Problem to solve: According to the passage on short sales, how many years does a short sale remain on the seller's credit report?

Excerpted passage:
↓↓↓

From a buyer's perspective, short sale properties can be purchased at below-market prices, but the process comes with significant complexity. The buyer's offer must be approved not just by the seller but by the lender — and sometimes by a second lienholder if a HELOC or second mortgage exists. Lender review can take weeks to months, and the lender may counter at a higher price or reject the sale entirely. Short sale properties are also sold as-is, with no seller repairs or credits.
The credit impact for the seller of a short sale is significant but generally less damaging than a full foreclosure. A short sale typically results in a credit score drop of 100 to 150 points and appears on the credit report for seven years, though waiting periods for new mortgage eligibility (typically 2 to 4 years) are shorter than after foreclosure.
Short sales are among the most legally and financially complex transactions in residential real estate. Sellers must navigate lender negotiations, potential tax liability on forgiven debt (which may qualify as canceable debt income under the Mortgage Forgiveness Debt Relief Act), and potential deficiency judgments if the lender does not fully forgive the remaining balance. Getting these details wrong can result in unexpected tax bills or continued legal liability years after the sale.
A real estate professional with short sale experience is essential for managing lender communications and keeping the transaction from falling apart during the lengthy approval process. A tax professional should also be consulted to understand the forgiven-debt tax implications, which vary depending on whether the property was a primary residence, the state of purchase, and current federal law.

↑↑↑

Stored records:
↓↓↓

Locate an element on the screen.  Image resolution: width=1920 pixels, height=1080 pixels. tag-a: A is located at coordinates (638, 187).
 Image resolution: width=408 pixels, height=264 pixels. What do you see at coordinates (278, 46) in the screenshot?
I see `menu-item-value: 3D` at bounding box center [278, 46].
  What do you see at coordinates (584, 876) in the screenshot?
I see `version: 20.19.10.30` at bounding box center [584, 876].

↑↑↑

Solution to the problem: Seven years.